Log message:
librsvg: update to 2.59.2.
Version 2.59.2
==============
- #1100 - Fix stack overflow due to unbounded recursion. Now there is
a hard limit on the number of nested layers that an SVG document may
have. This is not a hard limit on the amount of stack space
consumed, but it is a general mitigation.
- #1128 - Fix regression when rendering paths with very flat
elliptical arcs. This bug was introduced in 2.59.1 as part of the
mitigation for paths with coordinates that Cairo is unable to
handle.
- #1109 - Fix centering and text-anchor in general for scaled text.
- #1134 - Fix building with Rust 1.82 on Windows (Christoph Reiter).
Changes thanks to the ongoing Outreachy internship:
- #1127 - Make cancellation work for all the resource loading
functions (Adetoye Anointing).
- #1071 - Add documentation for rsvg-bench to the development guide
(Adetoye Anointing).
- #892 - Slight improvement in memory consumption for language tags
(Adetoye Anointing).
- Many updates to the developer's documentation, for Outreachy
interns.
Special thanks to Toluwaleke Ogundipe for refreshing the style and
content of the development guide, and greatly improving its build
process.
Version 2.59.1
==============
librsvg crate version 2.59.1
librsvg-rebind crate version 0.1.0
Two mitigations for crashes found throuh fuzz testing:
- #1088, #1118 - Cairo is easy to crash by giving it path coordinates
that are outside of the range that it can represent internally with
its fixed-point arithmetic. Fuzzers usually produce SVGs with very
large numbers for coordinates, which overflow Cairo's arithmetic.

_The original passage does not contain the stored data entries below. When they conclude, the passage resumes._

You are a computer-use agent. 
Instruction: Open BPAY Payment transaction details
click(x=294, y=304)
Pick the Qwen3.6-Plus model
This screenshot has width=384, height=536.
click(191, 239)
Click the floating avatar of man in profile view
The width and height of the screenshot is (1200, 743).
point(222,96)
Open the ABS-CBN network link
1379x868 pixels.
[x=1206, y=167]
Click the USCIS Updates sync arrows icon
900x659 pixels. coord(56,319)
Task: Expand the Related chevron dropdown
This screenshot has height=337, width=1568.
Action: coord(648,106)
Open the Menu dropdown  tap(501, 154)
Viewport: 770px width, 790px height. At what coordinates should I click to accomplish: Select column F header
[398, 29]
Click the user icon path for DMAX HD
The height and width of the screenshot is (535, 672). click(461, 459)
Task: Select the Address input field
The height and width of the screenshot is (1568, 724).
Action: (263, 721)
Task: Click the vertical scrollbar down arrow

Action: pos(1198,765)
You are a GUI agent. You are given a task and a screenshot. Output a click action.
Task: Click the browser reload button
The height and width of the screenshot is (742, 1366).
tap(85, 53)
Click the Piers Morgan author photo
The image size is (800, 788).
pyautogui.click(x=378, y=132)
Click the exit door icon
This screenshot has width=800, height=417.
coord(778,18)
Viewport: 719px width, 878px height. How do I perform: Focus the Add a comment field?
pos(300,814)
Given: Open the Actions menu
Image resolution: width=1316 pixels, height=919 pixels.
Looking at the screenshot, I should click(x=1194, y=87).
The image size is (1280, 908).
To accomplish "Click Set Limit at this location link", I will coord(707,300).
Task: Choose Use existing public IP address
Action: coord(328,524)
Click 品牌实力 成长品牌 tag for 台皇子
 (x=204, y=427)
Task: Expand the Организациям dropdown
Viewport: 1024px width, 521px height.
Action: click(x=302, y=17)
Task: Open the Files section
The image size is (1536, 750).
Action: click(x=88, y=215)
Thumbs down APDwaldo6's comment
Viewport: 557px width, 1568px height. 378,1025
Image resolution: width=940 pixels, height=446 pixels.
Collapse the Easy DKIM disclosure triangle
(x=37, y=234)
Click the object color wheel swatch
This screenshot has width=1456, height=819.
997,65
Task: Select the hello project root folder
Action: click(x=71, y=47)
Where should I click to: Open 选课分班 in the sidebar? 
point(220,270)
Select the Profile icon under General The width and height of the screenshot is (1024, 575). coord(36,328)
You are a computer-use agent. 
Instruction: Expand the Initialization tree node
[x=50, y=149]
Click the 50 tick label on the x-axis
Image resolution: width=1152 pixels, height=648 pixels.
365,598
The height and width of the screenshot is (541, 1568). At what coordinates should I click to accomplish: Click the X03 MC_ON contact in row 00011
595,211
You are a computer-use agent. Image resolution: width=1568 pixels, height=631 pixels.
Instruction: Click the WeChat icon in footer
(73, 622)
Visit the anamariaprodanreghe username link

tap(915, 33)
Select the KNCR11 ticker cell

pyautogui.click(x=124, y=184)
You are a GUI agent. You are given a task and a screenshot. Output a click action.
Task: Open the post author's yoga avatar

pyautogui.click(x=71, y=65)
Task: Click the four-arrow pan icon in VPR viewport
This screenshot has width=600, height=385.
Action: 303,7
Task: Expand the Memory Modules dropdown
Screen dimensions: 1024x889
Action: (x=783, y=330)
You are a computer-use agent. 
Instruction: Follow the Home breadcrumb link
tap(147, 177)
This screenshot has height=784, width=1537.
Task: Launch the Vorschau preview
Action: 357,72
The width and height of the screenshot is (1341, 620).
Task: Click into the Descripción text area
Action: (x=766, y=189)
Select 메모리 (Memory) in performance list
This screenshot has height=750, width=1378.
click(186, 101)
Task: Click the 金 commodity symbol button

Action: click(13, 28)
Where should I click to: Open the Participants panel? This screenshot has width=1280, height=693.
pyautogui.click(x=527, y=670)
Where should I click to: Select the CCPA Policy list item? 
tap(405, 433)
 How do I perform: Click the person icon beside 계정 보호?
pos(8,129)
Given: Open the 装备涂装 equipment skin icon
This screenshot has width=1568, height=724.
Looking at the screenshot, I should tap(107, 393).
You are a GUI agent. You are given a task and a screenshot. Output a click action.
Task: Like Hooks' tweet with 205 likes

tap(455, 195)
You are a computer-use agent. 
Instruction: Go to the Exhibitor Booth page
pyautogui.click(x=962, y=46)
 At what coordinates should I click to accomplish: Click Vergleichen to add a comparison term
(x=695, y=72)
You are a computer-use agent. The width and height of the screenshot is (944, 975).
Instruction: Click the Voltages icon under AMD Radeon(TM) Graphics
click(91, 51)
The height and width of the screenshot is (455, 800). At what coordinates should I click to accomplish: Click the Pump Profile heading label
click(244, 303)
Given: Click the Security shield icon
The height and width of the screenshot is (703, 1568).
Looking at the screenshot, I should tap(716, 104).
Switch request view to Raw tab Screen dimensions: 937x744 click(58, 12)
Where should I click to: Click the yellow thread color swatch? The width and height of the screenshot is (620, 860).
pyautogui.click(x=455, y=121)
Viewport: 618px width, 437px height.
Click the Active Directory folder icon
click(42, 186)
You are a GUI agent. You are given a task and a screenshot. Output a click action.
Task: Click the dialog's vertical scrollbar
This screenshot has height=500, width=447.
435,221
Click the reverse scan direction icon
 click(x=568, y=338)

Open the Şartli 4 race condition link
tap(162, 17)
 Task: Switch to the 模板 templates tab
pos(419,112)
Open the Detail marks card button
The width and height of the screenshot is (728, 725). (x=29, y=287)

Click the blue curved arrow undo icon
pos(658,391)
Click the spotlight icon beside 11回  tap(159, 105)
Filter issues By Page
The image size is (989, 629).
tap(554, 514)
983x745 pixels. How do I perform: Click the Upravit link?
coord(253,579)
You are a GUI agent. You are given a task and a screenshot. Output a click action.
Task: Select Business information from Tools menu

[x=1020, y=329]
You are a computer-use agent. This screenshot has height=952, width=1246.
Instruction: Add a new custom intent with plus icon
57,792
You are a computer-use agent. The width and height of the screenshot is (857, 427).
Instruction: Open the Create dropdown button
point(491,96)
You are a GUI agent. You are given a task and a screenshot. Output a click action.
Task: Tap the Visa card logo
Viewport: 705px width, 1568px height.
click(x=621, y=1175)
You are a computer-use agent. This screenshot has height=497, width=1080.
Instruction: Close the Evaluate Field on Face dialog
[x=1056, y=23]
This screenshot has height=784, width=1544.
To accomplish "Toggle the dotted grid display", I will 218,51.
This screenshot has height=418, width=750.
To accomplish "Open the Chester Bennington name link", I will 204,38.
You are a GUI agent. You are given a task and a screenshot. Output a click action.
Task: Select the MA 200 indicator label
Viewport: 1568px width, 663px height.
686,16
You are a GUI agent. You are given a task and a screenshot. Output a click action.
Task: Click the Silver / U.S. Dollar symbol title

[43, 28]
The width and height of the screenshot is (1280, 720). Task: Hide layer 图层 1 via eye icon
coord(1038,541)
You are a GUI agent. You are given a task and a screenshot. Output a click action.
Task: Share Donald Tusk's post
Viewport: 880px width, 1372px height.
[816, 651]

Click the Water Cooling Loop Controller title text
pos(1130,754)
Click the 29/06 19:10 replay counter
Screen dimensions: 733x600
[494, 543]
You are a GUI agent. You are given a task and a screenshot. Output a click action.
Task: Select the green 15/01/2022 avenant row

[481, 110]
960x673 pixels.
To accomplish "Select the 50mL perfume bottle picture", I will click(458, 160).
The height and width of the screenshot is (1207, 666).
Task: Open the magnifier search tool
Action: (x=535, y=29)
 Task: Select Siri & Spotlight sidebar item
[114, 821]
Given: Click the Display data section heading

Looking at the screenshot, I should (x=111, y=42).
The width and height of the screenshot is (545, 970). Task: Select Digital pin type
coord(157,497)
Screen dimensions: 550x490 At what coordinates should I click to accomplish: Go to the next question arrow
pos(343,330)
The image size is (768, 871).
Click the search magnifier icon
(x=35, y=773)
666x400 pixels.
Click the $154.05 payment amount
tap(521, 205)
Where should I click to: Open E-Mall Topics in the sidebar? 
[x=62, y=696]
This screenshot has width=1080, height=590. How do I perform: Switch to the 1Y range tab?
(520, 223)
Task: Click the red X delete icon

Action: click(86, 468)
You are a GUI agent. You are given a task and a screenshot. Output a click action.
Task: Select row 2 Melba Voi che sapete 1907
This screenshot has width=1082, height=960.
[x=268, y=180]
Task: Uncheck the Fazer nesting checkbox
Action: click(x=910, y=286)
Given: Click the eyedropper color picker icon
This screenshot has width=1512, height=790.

This is just a *mitigation*, not a complete fix: librsvg will now
check if path coordinates are outside of Cairo's supported range,
and it will not render shapes with problematic coordinates.
However, fuzzers may still produce coordinates that are in range but
that still make Cairo crash. I am starting to learn Cairo's code to
see if this can be fixed gradually.
Version 2.59.0
==============
librsvg crate version 2.59.0
librsvg-rebind crate version 0.1.0
The biggest change in this release is that librsvg now uses the Meson
build system instead of autotools. Many, many thanks to Amyspark and
Centricular for doing and funding this massive work.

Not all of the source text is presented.